But even the vet thinks the chicken is enhanced and if she is doing well on the red meats and no bloody scratching I would stick with what is working for the time being and give her body a chance to heal, meaning she isn't scratching herself raw. I will disagree with you here re, as I really think she needs to heal first.


----------



## lily (May 16, 2011)

like a fool i was feeding her carbs ,in carbs i mean,banana,porride with honey!!!!!!,veg,obviously ive been reading up about yeast infections so if her allergy is a build up of yeast due to in the first instance the kibble then ive been putting crap into her system ,havnt i,so i know its going to take time for it all to come out,the antibiotics are working well her scratching is going down and her ears are clearing up,im just using apple cider vinegar on her coat and belly,by the way the honey was manuka honey and the most expensive lol,but obviously i know that sugar gives rise to yeast now ,anyway thanks for your input its a great help ,im going to give her staple meat source of ox heart ,and bone source pork ribs ,try that for a month ,and if she doesnt start scratching then thats what she will stay on plus organs ,karen


----------



## Khan (Jan 17, 2010)

Poor thing. It is the worst when you see them soo uncomfortable, and then you find out it happened because of something you were doing! I've been there! You are absolutely doing the right thing. I know how much you don't want to give all the meds; but in some cases you need to get a handle on the situation, and make the dog feel better. I think that by eliminating everything and keeping her diet very simple you will find her triggers whether it is food or environment alot easier to spot. Khan is my problem child with both food and environment. The beauty is, that once I got his baseline the triggers were easily identified, which meant no more meds/steroids. He gets an OTC allergy pill during the spring/summer which keeps his environmental triggers under control. His food triggers are quickly noticed by the change in his ears. If he been given anything new, within a day his ears start to get red/blotchy. Once that is eliminated his ears go back to normal.


----------



## lily (May 16, 2011)

this is what im hoping will happen khan that if i give just 1 meat source and 1 bone source,and some organs then if shes ok with that i can start adding,its a nightmare ,ive never had this problem before and it a real minefield,karen


----------



## magicre (Apr 7, 2010)

whiteleo said:


> But even the vet thinks the chicken is enhanced and if she is doing well on the red meats and no bloody scratching I would stick with what is working for the time being and give her body a chance to heal, meaning she isn't scratching herself raw. I will disagree with you here re, as I really think she needs to heal first.

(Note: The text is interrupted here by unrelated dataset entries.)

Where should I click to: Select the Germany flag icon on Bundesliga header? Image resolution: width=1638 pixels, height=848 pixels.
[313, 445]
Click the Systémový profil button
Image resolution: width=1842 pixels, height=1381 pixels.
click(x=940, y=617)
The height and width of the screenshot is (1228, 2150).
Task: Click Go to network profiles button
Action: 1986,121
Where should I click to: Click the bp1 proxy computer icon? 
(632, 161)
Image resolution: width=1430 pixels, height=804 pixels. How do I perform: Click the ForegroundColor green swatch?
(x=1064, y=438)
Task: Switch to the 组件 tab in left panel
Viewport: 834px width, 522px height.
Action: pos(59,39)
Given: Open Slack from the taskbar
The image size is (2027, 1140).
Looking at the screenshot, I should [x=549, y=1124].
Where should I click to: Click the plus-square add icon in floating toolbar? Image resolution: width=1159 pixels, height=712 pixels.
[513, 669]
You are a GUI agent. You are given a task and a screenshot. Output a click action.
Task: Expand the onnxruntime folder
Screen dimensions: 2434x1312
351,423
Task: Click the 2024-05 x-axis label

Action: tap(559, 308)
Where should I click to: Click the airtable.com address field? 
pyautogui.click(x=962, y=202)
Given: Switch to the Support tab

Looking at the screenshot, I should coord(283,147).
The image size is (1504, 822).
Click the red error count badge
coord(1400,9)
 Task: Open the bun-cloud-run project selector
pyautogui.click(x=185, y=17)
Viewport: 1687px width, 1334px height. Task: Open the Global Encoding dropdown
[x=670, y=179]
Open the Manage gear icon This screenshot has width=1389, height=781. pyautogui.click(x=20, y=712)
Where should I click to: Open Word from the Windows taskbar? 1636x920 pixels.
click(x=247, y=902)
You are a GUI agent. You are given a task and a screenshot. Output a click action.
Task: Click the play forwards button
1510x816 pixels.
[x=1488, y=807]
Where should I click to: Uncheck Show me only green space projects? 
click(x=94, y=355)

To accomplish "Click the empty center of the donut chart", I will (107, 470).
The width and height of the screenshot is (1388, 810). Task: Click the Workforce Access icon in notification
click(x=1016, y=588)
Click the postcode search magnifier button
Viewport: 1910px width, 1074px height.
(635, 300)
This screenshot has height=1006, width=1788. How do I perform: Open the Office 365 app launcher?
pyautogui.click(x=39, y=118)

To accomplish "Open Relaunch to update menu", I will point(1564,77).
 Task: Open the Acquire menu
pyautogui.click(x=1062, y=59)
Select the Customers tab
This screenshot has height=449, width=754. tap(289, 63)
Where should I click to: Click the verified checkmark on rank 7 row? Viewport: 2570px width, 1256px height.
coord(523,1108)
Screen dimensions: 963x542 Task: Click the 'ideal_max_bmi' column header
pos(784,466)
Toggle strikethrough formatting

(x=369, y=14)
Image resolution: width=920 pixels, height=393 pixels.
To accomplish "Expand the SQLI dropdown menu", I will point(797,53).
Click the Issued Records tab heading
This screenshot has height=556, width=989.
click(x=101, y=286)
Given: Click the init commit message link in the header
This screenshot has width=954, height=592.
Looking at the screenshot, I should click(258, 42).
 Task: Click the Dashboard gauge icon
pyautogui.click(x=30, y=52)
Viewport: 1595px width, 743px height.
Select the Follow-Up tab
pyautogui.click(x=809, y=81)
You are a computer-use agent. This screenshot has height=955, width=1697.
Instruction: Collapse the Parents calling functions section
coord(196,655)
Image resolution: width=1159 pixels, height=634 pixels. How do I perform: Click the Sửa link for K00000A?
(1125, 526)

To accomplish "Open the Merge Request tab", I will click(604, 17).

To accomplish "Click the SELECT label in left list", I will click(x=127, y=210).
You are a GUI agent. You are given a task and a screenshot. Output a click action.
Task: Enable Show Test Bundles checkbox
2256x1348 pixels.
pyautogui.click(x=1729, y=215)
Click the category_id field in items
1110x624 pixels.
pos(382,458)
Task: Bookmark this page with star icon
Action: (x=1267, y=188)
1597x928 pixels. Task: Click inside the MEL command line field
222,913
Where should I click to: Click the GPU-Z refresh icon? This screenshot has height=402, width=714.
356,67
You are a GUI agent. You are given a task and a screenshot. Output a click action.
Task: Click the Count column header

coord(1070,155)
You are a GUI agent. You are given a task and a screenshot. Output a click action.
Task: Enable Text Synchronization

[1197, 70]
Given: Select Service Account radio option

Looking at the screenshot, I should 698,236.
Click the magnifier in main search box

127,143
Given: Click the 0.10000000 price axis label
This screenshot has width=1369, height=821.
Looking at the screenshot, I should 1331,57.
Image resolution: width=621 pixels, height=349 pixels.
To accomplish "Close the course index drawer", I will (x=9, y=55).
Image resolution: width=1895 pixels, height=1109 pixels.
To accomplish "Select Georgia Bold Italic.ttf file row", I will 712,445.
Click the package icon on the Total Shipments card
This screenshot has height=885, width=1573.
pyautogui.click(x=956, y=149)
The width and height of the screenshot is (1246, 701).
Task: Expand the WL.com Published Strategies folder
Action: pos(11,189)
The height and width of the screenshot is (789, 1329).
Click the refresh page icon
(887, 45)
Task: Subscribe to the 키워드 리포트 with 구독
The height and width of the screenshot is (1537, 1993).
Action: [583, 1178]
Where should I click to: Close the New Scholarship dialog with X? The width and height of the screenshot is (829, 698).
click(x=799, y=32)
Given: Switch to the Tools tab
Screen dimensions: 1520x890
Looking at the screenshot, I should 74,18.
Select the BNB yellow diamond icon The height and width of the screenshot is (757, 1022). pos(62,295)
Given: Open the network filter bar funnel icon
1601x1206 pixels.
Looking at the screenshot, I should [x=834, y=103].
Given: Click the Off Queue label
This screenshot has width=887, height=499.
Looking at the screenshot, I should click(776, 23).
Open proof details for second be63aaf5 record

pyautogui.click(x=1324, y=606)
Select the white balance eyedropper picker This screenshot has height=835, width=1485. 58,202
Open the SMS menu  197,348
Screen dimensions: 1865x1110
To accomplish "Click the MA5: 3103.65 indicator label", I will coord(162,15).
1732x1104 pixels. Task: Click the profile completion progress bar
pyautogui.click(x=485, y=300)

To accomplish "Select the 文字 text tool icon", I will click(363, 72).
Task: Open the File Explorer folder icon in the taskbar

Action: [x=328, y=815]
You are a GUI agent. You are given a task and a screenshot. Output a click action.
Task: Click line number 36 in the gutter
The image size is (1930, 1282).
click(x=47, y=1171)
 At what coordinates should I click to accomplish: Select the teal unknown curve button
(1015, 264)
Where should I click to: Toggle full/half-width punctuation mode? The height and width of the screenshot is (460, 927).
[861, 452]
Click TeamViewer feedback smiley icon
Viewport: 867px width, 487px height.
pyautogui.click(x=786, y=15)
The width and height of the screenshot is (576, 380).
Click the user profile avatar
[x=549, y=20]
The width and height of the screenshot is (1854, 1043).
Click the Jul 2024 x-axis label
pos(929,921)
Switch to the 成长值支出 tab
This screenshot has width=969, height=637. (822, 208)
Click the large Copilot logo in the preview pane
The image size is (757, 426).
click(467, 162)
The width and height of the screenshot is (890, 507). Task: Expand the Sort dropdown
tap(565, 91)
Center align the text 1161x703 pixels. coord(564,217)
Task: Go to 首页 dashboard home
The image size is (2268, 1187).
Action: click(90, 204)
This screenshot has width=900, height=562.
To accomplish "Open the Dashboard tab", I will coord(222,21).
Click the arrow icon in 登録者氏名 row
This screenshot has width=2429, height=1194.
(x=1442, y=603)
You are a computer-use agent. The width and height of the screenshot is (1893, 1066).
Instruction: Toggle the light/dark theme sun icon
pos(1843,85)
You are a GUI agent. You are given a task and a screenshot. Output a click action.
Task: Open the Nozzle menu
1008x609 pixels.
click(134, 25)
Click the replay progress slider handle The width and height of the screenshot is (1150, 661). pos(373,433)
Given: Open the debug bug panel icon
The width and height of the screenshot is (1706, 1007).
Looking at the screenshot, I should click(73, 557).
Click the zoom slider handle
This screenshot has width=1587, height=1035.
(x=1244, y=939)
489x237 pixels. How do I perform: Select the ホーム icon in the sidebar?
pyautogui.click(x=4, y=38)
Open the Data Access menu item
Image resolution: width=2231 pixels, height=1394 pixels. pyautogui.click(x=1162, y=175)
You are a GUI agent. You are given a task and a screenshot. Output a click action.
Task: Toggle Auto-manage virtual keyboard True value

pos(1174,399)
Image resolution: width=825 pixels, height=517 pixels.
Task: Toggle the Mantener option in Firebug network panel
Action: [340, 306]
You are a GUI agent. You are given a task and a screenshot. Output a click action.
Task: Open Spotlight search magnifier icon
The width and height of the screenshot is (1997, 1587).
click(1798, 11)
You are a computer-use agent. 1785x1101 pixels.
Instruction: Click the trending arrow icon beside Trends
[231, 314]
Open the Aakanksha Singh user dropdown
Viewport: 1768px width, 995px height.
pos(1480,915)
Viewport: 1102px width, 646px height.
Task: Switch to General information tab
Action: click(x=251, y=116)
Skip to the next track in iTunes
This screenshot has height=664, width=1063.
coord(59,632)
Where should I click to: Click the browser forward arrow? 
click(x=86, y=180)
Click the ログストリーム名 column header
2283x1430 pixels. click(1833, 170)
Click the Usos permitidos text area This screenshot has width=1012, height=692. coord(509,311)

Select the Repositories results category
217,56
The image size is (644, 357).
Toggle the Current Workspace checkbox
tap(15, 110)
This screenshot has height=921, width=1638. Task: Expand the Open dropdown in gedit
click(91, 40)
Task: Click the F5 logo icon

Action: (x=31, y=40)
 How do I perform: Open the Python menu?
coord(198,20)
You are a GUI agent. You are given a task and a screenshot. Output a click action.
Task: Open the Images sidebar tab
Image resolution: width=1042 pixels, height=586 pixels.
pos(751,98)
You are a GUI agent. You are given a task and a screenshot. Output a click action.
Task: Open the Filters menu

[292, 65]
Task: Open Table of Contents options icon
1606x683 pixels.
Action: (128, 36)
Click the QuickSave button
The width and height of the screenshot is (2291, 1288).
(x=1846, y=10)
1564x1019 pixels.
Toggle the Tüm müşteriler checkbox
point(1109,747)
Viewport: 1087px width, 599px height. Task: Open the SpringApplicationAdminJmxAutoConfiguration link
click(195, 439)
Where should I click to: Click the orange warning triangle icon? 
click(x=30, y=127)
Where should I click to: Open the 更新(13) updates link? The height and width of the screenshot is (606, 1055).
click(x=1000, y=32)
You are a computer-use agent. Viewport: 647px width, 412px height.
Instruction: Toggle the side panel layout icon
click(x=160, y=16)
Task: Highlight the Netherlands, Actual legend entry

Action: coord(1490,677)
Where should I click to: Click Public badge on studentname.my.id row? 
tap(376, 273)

you're right, robin....if the chicken is enhanced, which somehow i missed...i do that a lot these days, then of course a different protein....

i think, lily what you're planning to do is a good idea, since she's used to these staples and it will give her time to heal


----------



## Khan (Jan 17, 2010)

lily said:


> this is what im hoping will happen khan that if i give just 1 meat source and 1 bone source,and some organs then if shes ok with that i can start adding,its a nightmare ,ive never had this problem before and it a real minefield,karen


Just know that once you get all this behind you, and you start "fresh" you will be able to pick up on every little change their system has. We were out on a walk the other night, and some people down the block have a Newfy. They invited us into their back yard for a play date. The dogs got into the house where Khan found her food. (Pedigree of all things) I think I may have offended her because she said, Oh, hope he likes Pedigree! I said oh jeez that'll make him sick, which she took offense to, luckily I recovered with, Oh he's just really allergic. For about 3-4 days after that, his skin on his tummy was blotchy, and he was scratching at his ears. Once his system got rid of everything, he was back to normal. 
You certainly are not alone!


----------



## lily (May 16, 2011)

it just goes to show that all the junk food which the pet firms churn out do have a bad effect on dogs in general,ive never hears of a dog being allergic to raw meat and bones,ok ive stopped chicken for now until annie clears up ,i will introduce it again in the future,do you miss a days feeding with your dogs?,annie will be 12 months next sunday and im wondering if it would be ok to start missing a days feeding ,shes been on raw almost 10 weeks,karen


----------



## Khan (Jan 17, 2010)

Not sure what you mean by missing a days feeding? 
My guess is that you mean she has been getting 3 meals a day and you are wondering if you can now only feed her 2x a day. The answer would be yes.
Maybe you are feeding 2x a day and you want to know if you can now only feed once a day. The answer is still yes.!

I personally feed 2x a day. There are many people however that feed only once a day. No right or wrong here. Just whatever works!

We really are an easy bunch to get along with huh!! LOL!!


----------



## lily (May 16, 2011)

i mean fasting for a day,ive read thats good for dogs on raw,i dont know if thats correct,karen


----------



## whiteleo (Sep 7, 2008)

I'm not sure that I would do it yet with the problems she has had to deal with. If you can keep her healthy for say several months and give her body a good buildup of digestive juices and natural antbibodies then you can probably feed up one day a week and then fast the next, but I wouldn't push that process now. JMO


----------



## lily (May 16, 2011)

ok thanks for that,karen


----------